# Kısa alıştırma:
Gösterilen metne göre Kafkas dans topluluklarındaki çerkeskalar neden kırmızı ya da mavi renkte de olabiliyor?

# Gösterilen metin:
# # # # #
ÇERKES ERKEK GİYSİSİ ÇERKESKA

Siyah, kahverengi, gri, yaprak yeşili (bitki örtüsü ile uyumlu kamuflajı sağlamak amacı ile) bazen de beyaz renkte yapılıyordu. Çerkes kadınlarının küçük tezgahlarında dokudukları yünlü kumaşlar tercih edilirdi. Dış ülkelere de ihraç edilen bu kumaş türü günümüzde gabardin olarak bilinir. Belirttiğimiz renkler dışında Kafkas dans topluluklarında sahne gerekliliğinden dolayı kırmızı, mavi renkte de olabilen çerkeskalar vardır. Çerkes giyimini benimsemiş Kafkasyadaki kazaklarda da bu renklerde çerkeskalara rastlamak mümkündür.
# # # # #
# Verilen bilgiler:
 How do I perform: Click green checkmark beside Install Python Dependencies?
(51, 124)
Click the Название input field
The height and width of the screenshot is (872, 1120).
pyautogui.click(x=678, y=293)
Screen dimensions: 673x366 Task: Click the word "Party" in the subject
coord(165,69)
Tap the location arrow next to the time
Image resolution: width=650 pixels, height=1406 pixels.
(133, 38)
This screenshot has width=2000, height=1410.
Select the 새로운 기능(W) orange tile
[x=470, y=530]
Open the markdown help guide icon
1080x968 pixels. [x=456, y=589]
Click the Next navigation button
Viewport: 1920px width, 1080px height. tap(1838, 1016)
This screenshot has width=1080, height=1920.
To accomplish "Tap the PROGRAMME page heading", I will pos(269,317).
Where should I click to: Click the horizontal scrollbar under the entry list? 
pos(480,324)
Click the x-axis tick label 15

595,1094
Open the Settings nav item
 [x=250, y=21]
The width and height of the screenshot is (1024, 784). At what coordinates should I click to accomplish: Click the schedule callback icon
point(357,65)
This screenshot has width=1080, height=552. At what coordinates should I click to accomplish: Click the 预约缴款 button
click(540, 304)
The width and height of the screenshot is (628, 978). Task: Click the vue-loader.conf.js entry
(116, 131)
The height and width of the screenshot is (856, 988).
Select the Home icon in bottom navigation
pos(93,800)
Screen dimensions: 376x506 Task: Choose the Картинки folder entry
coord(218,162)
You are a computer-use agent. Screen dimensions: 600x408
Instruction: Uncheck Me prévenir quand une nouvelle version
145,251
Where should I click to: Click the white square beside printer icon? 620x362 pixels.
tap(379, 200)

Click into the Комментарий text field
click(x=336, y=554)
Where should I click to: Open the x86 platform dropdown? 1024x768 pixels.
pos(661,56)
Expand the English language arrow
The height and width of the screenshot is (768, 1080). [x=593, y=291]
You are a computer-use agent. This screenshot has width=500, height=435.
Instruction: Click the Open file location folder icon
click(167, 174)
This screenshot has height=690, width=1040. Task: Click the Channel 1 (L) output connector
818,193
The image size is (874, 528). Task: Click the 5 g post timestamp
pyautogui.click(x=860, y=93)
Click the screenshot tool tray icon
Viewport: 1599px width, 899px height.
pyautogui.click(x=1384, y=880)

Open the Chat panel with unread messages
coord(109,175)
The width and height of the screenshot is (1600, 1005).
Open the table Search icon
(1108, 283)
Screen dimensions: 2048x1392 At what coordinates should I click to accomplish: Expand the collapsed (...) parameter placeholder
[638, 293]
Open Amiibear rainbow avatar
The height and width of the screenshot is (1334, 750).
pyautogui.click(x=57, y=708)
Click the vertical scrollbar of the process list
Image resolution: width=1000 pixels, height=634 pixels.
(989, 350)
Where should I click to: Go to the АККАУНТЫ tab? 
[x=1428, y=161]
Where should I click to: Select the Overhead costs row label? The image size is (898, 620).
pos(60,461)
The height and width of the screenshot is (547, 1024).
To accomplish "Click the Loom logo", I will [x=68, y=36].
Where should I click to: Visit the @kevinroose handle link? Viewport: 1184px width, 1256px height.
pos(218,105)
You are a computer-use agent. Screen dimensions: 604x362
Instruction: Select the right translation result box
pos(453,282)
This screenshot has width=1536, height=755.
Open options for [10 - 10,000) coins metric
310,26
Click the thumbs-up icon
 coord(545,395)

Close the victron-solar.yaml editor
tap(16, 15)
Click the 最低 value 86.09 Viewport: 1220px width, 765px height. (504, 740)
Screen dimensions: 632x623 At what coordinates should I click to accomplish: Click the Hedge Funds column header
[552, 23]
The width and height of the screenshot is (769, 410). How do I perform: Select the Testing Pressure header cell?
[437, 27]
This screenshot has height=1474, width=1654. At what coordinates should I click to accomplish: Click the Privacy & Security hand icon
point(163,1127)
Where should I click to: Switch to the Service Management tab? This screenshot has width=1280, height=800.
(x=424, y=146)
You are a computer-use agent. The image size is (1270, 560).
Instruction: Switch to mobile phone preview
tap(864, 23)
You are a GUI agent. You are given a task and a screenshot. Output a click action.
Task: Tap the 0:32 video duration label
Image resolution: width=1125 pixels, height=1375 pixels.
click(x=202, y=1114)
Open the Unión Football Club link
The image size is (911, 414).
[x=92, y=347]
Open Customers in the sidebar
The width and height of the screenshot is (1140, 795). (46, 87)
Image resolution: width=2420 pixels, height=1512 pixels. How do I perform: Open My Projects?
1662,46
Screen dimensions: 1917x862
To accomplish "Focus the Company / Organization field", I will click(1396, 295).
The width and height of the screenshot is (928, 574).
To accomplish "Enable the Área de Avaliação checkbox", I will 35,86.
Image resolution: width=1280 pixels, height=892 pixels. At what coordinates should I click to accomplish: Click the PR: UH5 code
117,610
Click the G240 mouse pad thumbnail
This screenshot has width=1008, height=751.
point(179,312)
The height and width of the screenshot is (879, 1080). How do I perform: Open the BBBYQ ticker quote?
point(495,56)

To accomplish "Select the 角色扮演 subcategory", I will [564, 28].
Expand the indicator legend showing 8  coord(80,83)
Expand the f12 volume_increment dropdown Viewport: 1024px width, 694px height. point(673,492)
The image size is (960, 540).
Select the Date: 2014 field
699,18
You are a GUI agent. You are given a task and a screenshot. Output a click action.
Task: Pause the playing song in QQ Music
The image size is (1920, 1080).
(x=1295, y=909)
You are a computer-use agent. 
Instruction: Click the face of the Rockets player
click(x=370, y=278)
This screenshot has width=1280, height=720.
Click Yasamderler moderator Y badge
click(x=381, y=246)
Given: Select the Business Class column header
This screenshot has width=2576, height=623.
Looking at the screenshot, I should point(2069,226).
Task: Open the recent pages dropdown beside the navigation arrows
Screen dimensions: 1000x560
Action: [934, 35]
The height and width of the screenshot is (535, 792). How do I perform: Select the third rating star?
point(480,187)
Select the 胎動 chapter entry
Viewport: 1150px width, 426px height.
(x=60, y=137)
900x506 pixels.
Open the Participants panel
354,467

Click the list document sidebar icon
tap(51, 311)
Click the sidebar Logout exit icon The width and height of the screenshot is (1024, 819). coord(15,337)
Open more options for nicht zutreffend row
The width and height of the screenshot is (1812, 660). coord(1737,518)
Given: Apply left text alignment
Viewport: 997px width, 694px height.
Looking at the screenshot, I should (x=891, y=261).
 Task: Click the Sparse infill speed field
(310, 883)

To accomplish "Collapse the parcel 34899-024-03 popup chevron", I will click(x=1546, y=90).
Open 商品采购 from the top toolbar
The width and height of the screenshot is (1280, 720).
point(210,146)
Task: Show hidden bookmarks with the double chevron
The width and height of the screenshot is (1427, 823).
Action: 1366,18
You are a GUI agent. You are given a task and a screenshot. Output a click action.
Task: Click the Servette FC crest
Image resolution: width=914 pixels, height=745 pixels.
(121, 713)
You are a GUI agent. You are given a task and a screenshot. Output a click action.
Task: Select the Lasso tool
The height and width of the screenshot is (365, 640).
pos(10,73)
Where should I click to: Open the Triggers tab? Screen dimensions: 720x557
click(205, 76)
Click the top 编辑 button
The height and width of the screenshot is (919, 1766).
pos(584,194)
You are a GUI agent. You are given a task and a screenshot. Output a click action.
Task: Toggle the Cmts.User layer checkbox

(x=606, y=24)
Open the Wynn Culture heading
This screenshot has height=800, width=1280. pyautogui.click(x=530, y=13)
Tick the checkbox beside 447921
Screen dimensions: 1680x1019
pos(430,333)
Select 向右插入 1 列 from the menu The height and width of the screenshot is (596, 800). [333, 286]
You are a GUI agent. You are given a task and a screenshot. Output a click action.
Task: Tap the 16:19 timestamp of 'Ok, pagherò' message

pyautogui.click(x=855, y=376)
# # # # #
# Alıştırmanın yanıtı:
Sahne gerekliliğinden dolayı. Kafkas dans toplulukları sahnede yer aldığı için çerkeskalar, siyah, kahverengi, gri, yaprak yeşili ve beyaz dışında kırmızı ya da mavi renkte de olabiliyor.